What needs to be done
Print all of the records below again without a single difference.

Raw data
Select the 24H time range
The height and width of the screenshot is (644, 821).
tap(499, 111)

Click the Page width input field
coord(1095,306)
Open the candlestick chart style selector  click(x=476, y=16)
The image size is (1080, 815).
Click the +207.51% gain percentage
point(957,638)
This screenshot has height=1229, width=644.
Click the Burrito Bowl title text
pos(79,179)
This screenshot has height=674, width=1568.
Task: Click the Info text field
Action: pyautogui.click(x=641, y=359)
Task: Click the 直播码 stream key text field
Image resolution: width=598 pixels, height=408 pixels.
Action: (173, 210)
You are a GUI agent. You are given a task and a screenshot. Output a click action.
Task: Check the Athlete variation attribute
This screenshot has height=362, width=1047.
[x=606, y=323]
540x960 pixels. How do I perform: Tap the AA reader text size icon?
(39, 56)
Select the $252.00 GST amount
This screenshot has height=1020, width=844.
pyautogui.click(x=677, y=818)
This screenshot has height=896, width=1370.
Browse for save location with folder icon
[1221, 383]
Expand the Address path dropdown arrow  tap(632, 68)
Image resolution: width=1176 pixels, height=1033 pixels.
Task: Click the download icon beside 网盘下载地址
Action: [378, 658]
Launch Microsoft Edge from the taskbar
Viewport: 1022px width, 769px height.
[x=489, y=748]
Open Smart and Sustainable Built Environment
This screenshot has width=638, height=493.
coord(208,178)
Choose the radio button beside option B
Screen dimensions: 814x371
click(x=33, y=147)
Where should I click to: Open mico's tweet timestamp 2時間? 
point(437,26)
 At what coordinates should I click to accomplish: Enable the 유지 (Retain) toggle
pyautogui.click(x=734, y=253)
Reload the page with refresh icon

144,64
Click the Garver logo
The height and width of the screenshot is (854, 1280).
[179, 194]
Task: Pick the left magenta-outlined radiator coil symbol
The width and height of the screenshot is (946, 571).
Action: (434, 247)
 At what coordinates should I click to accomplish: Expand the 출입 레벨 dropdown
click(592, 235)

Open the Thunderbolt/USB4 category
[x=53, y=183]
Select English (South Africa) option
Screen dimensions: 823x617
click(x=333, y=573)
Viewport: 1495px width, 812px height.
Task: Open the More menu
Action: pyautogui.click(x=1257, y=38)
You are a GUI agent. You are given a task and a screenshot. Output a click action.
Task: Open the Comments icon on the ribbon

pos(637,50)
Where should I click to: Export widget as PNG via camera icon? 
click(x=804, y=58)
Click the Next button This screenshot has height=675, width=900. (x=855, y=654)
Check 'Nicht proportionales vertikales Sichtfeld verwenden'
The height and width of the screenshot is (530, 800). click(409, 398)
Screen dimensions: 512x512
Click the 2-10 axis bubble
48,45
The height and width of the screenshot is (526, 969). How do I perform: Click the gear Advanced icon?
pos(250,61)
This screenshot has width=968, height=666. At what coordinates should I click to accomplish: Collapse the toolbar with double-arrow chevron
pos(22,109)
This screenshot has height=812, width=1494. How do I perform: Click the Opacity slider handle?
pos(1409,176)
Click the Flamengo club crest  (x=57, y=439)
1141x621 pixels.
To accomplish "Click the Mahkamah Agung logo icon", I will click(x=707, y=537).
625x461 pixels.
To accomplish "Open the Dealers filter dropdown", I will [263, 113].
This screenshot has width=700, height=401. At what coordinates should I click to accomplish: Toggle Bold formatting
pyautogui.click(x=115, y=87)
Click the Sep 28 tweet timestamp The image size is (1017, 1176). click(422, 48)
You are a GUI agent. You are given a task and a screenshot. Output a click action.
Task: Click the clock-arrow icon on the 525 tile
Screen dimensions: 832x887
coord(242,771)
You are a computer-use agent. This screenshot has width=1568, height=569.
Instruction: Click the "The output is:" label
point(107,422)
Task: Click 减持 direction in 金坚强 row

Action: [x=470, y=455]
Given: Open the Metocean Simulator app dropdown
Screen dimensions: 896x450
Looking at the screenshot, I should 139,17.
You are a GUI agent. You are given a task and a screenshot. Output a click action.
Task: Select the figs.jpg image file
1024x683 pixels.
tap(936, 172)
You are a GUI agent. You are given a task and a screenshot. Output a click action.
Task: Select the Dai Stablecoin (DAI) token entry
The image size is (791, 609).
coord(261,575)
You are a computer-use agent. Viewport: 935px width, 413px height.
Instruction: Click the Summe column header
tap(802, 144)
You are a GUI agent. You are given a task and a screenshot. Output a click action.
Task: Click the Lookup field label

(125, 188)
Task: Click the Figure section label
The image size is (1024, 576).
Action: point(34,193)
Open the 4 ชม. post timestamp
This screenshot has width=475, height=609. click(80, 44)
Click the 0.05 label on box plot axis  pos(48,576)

Finished task
Select the 24H time range
The height and width of the screenshot is (644, 821).
tap(499, 111)

Click the Page width input field
coord(1095,306)
Open the candlestick chart style selector  click(x=476, y=16)
The image size is (1080, 815).
Click the +207.51% gain percentage
point(957,638)
This screenshot has height=1229, width=644.
Click the Burrito Bowl title text
pos(79,179)
This screenshot has height=674, width=1568.
Task: Click the Info text field
Action: pyautogui.click(x=641, y=359)
Task: Click the 直播码 stream key text field
Image resolution: width=598 pixels, height=408 pixels.
Action: (173, 210)
You are a GUI agent. You are given a task and a screenshot. Output a click action.
Task: Check the Athlete variation attribute
This screenshot has height=362, width=1047.
[x=606, y=323]
540x960 pixels. How do I perform: Tap the AA reader text size icon?
(39, 56)
Select the $252.00 GST amount
This screenshot has height=1020, width=844.
pyautogui.click(x=677, y=818)
This screenshot has height=896, width=1370.
Browse for save location with folder icon
[1221, 383]
Expand the Address path dropdown arrow  tap(632, 68)
Image resolution: width=1176 pixels, height=1033 pixels.
Task: Click the download icon beside 网盘下载地址
Action: [378, 658]
Launch Microsoft Edge from the taskbar
Viewport: 1022px width, 769px height.
[x=489, y=748]
Open Smart and Sustainable Built Environment
This screenshot has width=638, height=493.
coord(208,178)
Choose the radio button beside option B
Screen dimensions: 814x371
click(x=33, y=147)
Where should I click to: Open mico's tweet timestamp 2時間? 
point(437,26)
 At what coordinates should I click to accomplish: Enable the 유지 (Retain) toggle
pyautogui.click(x=734, y=253)
Reload the page with refresh icon

144,64
Click the Garver logo
The height and width of the screenshot is (854, 1280).
[179, 194]
Task: Pick the left magenta-outlined radiator coil symbol
The width and height of the screenshot is (946, 571).
Action: (434, 247)
 At what coordinates should I click to accomplish: Expand the 출입 레벨 dropdown
click(592, 235)

Open the Thunderbolt/USB4 category
[x=53, y=183]
Select English (South Africa) option
Screen dimensions: 823x617
click(x=333, y=573)
Viewport: 1495px width, 812px height.
Task: Open the More menu
Action: pyautogui.click(x=1257, y=38)
You are a GUI agent. You are given a task and a screenshot. Output a click action.
Task: Open the Comments icon on the ribbon

pos(637,50)
Where should I click to: Export widget as PNG via camera icon? 
click(x=804, y=58)
Click the Next button This screenshot has height=675, width=900. (x=855, y=654)
Check 'Nicht proportionales vertikales Sichtfeld verwenden'
The height and width of the screenshot is (530, 800). click(409, 398)
Screen dimensions: 512x512
Click the 2-10 axis bubble
48,45
The height and width of the screenshot is (526, 969). How do I perform: Click the gear Advanced icon?
pos(250,61)
This screenshot has width=968, height=666. At what coordinates should I click to accomplish: Collapse the toolbar with double-arrow chevron
pos(22,109)
This screenshot has height=812, width=1494. How do I perform: Click the Opacity slider handle?
pos(1409,176)
Click the Flamengo club crest  (x=57, y=439)
1141x621 pixels.
To accomplish "Click the Mahkamah Agung logo icon", I will click(x=707, y=537).
625x461 pixels.
To accomplish "Open the Dealers filter dropdown", I will [263, 113].
This screenshot has width=700, height=401. At what coordinates should I click to accomplish: Toggle Bold formatting
pyautogui.click(x=115, y=87)
Click the Sep 28 tweet timestamp The image size is (1017, 1176). click(422, 48)
You are a GUI agent. You are given a task and a screenshot. Output a click action.
Task: Click the clock-arrow icon on the 525 tile
Screen dimensions: 832x887
coord(242,771)
You are a computer-use agent. This screenshot has width=1568, height=569.
Instruction: Click the "The output is:" label
point(107,422)
Task: Click 减持 direction in 金坚强 row

Action: [x=470, y=455]
Given: Open the Metocean Simulator app dropdown
Screen dimensions: 896x450
Looking at the screenshot, I should 139,17.
You are a GUI agent. You are given a task and a screenshot. Output a click action.
Task: Select the figs.jpg image file
1024x683 pixels.
tap(936, 172)
You are a GUI agent. You are given a task and a screenshot. Output a click action.
Task: Select the Dai Stablecoin (DAI) token entry
The image size is (791, 609).
coord(261,575)
You are a computer-use agent. Viewport: 935px width, 413px height.
Instruction: Click the Summe column header
tap(802, 144)
You are a GUI agent. You are given a task and a screenshot. Output a click action.
Task: Click the Lookup field label

(125, 188)
Task: Click the Figure section label
The image size is (1024, 576).
Action: point(34,193)
Open the 4 ชม. post timestamp
This screenshot has width=475, height=609. click(80, 44)
Click the 0.05 label on box plot axis  pos(48,576)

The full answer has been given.